September 2020 exposed the forced sterilisation of immigration women in ICE (Immigration and Customs Enforcement) detention centres in the United States. I first wrote about ICE detention centres back in 2018 when investigations by Homeland Security and reports from lawyers uncovered the grim conditions children were being held in.
"Outdoor cramped cages packed full of migrant children, men, women and babies. Concrete floors and aluminium blankets are deemed sufficient sleeping arrangements. Spoiled food. Women drinking out of toilet bowls. Unlivable sanitary conditions. Detained for weeks and months on end. Inadequate Healthcare. Deaths of transgender migrants. Rosary beads taken from migrants. Propaganda imagery spread. Nooses found in cells. Is this the road to making America great again to become one of the gross human rights abusers of modern history?" - excerpt from 2018 piece
Two years later, conditions and treatment of migrants have only just got worse. A few weeks ago, a whistleblower alleged that hysterectomies were being performed on immigrants in a detention centre in Georgia without their full consent. Nurse Dawn Wooten, who worked in the centre filed a complaint, alongside advocacy group Project South, about the number of hysterectomies being performed on the Spanish speaking women being held there. The allegations were made regarding gynaecologist Mehendra Amin, described as the 'uterus collector,' on the forced surgeries.
She details high levels of medical neglect, stating that most women were confused about the procedures that were being conducted on them. The Guardian reports that in her complaint Ms Wooten said: "When I met all these women who had surgeries, I thought this was like an experimental concentration camp. It was like they're experimenting with our bodies."

## WORK REQUIRED
Could you copy the passage on ICE detention starting with "September 2020 exposed" and going on through "being held in.", swapping "grim" for "harsh"? The material that comes next is separate from the passage on ICE detention.

## DATA BLOCK
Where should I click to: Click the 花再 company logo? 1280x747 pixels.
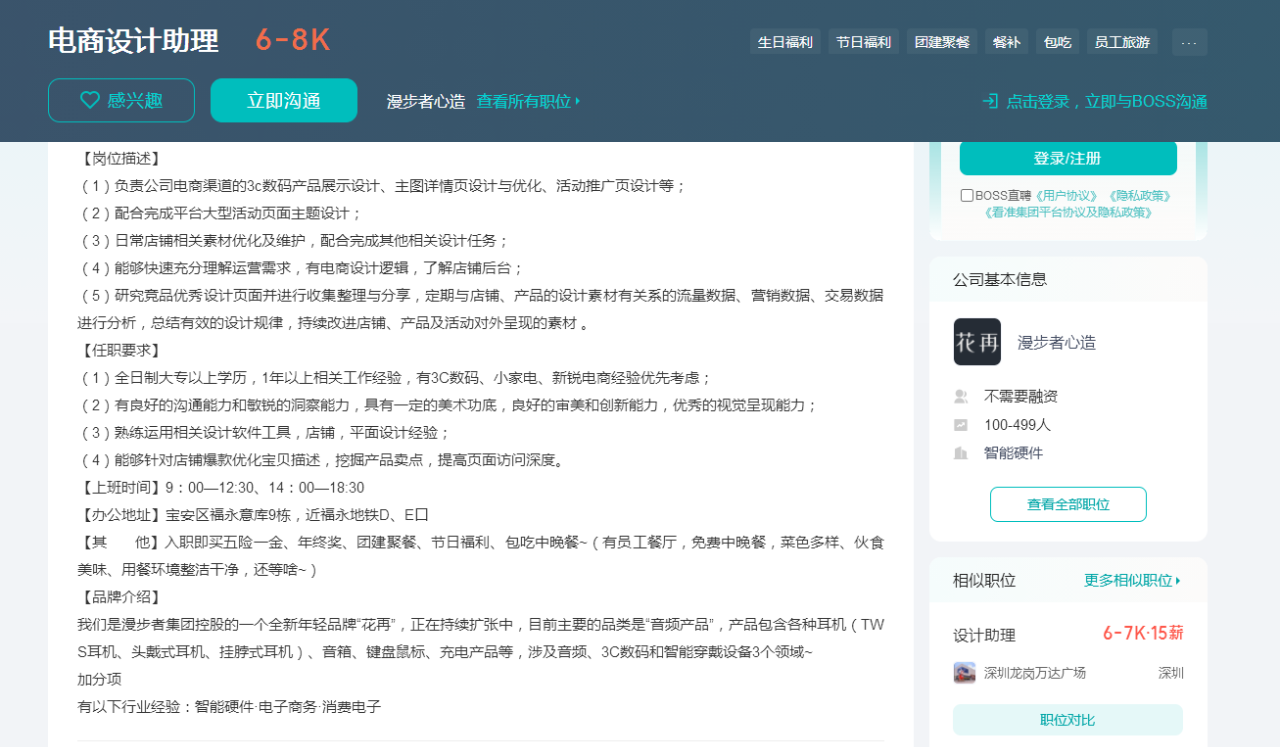[x=977, y=342]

## ANSWER SPACE
September 2020 exposed the forced sterilisation of immigration women in ICE (Immigration and Customs Enforcement) detention centres in the United States. I first wrote about ICE detention centres back in 2018 when investigations by Homeland Security and reports from lawyers uncovered the harsh conditions children were being held in.